Bruno told reporters Oct. 2 that ULA needs relief on the engine ban to compete with SpaceX.

“Without those engines, we are unable to fly Atlas in the national security marketplace,” Bruno said. “That would take the workhorse of what has put two-thirds of the nation’s most critical capabilities into orbit out of that market, and really almost kill competition before it’s had a chance to get started because I can’t compete if I can’t bring a rocket into the marketplace, and a rocket has to have an engine. I have four (under the proposed defense authorization act), and I need more than four to sustain that.”

Air Force leaders, who support legislation to make the Atlas 5 available for launch competitions, have said the limits set by last year’s defense authorization act would hand SpaceX a guaranteed win on many national security launch procurements, effectively transferring from one company’s monopoly to another’s.

SpaceX declined to comment on ULA’s statement Monday.

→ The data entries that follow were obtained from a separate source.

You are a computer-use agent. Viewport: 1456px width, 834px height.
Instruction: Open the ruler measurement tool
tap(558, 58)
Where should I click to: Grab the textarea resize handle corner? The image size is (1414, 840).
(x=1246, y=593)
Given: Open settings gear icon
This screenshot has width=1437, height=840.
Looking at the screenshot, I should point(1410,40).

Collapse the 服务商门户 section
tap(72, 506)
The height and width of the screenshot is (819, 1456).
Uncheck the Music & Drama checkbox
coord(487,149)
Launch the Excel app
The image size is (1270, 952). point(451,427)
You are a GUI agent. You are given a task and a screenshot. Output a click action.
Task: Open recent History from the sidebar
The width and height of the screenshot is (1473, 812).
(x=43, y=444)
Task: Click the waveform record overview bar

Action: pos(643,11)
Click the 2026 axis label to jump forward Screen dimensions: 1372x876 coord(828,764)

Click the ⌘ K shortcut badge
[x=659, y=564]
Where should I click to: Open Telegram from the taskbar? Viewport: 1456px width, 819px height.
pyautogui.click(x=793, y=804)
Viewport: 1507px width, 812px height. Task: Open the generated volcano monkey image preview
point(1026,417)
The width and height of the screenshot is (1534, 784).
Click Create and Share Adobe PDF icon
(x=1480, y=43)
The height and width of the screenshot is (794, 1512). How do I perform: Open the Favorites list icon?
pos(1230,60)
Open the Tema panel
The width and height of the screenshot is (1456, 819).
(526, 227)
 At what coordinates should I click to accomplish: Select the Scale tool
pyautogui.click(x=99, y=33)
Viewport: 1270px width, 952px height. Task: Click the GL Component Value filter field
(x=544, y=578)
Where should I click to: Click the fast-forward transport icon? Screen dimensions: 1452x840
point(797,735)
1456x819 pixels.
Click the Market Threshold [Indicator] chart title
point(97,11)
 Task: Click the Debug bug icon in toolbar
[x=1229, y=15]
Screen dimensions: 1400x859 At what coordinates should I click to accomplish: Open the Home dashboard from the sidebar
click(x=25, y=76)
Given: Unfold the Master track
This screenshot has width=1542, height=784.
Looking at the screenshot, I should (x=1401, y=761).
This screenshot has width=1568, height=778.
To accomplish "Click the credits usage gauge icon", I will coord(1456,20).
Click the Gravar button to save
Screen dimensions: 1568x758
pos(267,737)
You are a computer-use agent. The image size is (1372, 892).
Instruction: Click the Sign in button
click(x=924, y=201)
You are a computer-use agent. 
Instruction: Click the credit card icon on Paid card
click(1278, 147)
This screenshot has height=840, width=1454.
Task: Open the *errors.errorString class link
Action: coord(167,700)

“ULA remains fully committed to supporting America’s national security missions with world-class launch services,” ULA’s statement said. “We look forward to working with the Air Force to address the obstacles to ULA’s participation in future launch competitions to enable a full and fair competition.”

ULA is retiring the basic version of its other rocket, the Delta 4, because it is more expensive than the Atlas 5. A heavy-lift version of the Delta 4, with three first stage cores bolted together, will remain operational because there is currently no other certified rocket in its class in the Atlas and Falcon launcher families.

“Unfortunately, Delta cannot effectively compete in a commercial marketplace,” Bruno said Oct. 2. “Now that we have a commercial and competitive marketplace, if I can’t bring Atlas into that market, you actually don’t have a competitive commercial marketplace.

ULA has partnered with Blue Origin, a space firm founded by Amazon.com’s Jeff Bezos, to complete development of a new U.S.-made engine for the company’s next-generation Vulcan rocket scheduled to debut in 2019. But ULA says it needs to keep the Atlas 5 rocket active as a revenue-generator to plow funds into the Vulcan’s development, a prospect that Bruno said rides on the Atlas 5’s availability in the military launch market.